■ WORK INSTRUCTIONS ■
Set down the full listing exactly, character for character.

■ DATA IN THIS EXERCISE ■
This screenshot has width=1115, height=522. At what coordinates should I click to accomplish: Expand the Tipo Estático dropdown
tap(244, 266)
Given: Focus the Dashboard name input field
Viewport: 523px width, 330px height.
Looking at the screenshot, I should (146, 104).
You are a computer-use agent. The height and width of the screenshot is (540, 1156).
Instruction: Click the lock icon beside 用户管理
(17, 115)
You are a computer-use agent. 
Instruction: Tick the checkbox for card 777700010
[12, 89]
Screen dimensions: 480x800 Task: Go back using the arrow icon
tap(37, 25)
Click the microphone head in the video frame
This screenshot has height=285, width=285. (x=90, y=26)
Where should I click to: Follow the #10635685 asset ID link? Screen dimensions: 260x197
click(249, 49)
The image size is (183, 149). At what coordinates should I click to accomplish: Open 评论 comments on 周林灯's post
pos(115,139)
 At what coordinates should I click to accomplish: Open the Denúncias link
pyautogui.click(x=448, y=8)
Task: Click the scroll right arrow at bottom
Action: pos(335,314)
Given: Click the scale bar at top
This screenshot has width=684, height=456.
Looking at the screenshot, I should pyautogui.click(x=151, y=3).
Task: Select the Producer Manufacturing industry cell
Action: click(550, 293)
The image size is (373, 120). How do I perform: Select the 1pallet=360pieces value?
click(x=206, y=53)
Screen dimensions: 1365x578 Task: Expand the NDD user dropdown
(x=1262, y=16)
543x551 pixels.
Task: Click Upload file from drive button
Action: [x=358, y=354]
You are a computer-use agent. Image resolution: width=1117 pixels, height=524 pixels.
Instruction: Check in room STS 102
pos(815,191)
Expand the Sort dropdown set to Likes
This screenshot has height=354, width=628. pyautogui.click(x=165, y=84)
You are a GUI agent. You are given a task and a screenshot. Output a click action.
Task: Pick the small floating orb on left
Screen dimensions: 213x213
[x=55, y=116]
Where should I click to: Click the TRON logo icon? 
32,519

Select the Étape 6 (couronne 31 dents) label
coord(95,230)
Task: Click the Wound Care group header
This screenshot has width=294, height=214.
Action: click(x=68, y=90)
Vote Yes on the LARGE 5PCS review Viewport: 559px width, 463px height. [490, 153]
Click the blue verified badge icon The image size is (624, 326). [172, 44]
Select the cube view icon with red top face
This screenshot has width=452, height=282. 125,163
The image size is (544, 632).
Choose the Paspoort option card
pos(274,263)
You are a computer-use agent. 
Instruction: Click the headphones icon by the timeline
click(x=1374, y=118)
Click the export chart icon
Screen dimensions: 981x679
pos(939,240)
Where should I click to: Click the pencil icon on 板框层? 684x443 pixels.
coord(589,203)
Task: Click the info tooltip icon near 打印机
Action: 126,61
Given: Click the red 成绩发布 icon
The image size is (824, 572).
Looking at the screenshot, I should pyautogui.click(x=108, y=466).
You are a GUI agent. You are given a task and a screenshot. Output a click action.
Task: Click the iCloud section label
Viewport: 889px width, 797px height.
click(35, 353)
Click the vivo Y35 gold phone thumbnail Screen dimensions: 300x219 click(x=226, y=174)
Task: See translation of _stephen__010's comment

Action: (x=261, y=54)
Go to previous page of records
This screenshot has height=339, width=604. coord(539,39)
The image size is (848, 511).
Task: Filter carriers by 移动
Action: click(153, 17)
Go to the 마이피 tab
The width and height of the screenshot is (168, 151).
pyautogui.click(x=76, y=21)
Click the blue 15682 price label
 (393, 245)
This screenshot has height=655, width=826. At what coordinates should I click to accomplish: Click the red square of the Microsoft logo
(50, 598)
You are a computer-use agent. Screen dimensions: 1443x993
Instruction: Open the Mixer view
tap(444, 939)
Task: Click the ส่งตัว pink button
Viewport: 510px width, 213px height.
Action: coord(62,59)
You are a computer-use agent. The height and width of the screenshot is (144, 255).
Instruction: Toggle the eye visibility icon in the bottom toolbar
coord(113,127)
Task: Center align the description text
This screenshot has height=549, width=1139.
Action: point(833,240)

■ RESULT OF THIS EXERCISE ■
This screenshot has width=1115, height=522. At what coordinates should I click to accomplish: Expand the Tipo Estático dropdown
tap(244, 266)
Given: Focus the Dashboard name input field
Viewport: 523px width, 330px height.
Looking at the screenshot, I should (146, 104).
You are a computer-use agent. The height and width of the screenshot is (540, 1156).
Instruction: Click the lock icon beside 用户管理
(17, 115)
You are a computer-use agent. 
Instruction: Tick the checkbox for card 777700010
[12, 89]
Screen dimensions: 480x800 Task: Go back using the arrow icon
tap(37, 25)
Click the microphone head in the video frame
This screenshot has height=285, width=285. (x=90, y=26)
Where should I click to: Follow the #10635685 asset ID link? Screen dimensions: 260x197
click(249, 49)
The image size is (183, 149). At what coordinates should I click to accomplish: Open 评论 comments on 周林灯's post
pos(115,139)
 At what coordinates should I click to accomplish: Open the Denúncias link
pyautogui.click(x=448, y=8)
Task: Click the scroll right arrow at bottom
Action: pos(335,314)
Given: Click the scale bar at top
This screenshot has width=684, height=456.
Looking at the screenshot, I should pyautogui.click(x=151, y=3).
Task: Select the Producer Manufacturing industry cell
Action: click(550, 293)
The image size is (373, 120). How do I perform: Select the 1pallet=360pieces value?
click(x=206, y=53)
Screen dimensions: 1365x578 Task: Expand the NDD user dropdown
(x=1262, y=16)
543x551 pixels.
Task: Click Upload file from drive button
Action: [x=358, y=354]
You are a computer-use agent. Image resolution: width=1117 pixels, height=524 pixels.
Instruction: Check in room STS 102
pos(815,191)
Expand the Sort dropdown set to Likes
This screenshot has height=354, width=628. pyautogui.click(x=165, y=84)
You are a GUI agent. You are given a task and a screenshot. Output a click action.
Task: Pick the small floating orb on left
Screen dimensions: 213x213
[x=55, y=116]
Where should I click to: Click the TRON logo icon? 
32,519

Select the Étape 6 (couronne 31 dents) label
coord(95,230)
Task: Click the Wound Care group header
This screenshot has width=294, height=214.
Action: click(x=68, y=90)
Vote Yes on the LARGE 5PCS review Viewport: 559px width, 463px height. [490, 153]
Click the blue verified badge icon The image size is (624, 326). [172, 44]
Select the cube view icon with red top face
This screenshot has width=452, height=282. 125,163
The image size is (544, 632).
Choose the Paspoort option card
pos(274,263)
You are a computer-use agent. 
Instruction: Click the headphones icon by the timeline
click(x=1374, y=118)
Click the export chart icon
Screen dimensions: 981x679
pos(939,240)
Where should I click to: Click the pencil icon on 板框层? 684x443 pixels.
coord(589,203)
Task: Click the info tooltip icon near 打印机
Action: 126,61
Given: Click the red 成绩发布 icon
The image size is (824, 572).
Looking at the screenshot, I should pyautogui.click(x=108, y=466).
You are a GUI agent. You are given a task and a screenshot. Output a click action.
Task: Click the iCloud section label
Viewport: 889px width, 797px height.
click(35, 353)
Click the vivo Y35 gold phone thumbnail Screen dimensions: 300x219 click(x=226, y=174)
Task: See translation of _stephen__010's comment

Action: (x=261, y=54)
Go to previous page of records
This screenshot has height=339, width=604. coord(539,39)
The image size is (848, 511).
Task: Filter carriers by 移动
Action: click(153, 17)
Go to the 마이피 tab
The width and height of the screenshot is (168, 151).
pyautogui.click(x=76, y=21)
Click the blue 15682 price label
 (393, 245)
This screenshot has height=655, width=826. At what coordinates should I click to accomplish: Click the red square of the Microsoft logo
(50, 598)
You are a computer-use agent. Screen dimensions: 1443x993
Instruction: Open the Mixer view
tap(444, 939)
Task: Click the ส่งตัว pink button
Viewport: 510px width, 213px height.
Action: coord(62,59)
You are a computer-use agent. The height and width of the screenshot is (144, 255).
Instruction: Toggle the eye visibility icon in the bottom toolbar
coord(113,127)
Task: Center align the description text
This screenshot has height=549, width=1139.
Action: point(833,240)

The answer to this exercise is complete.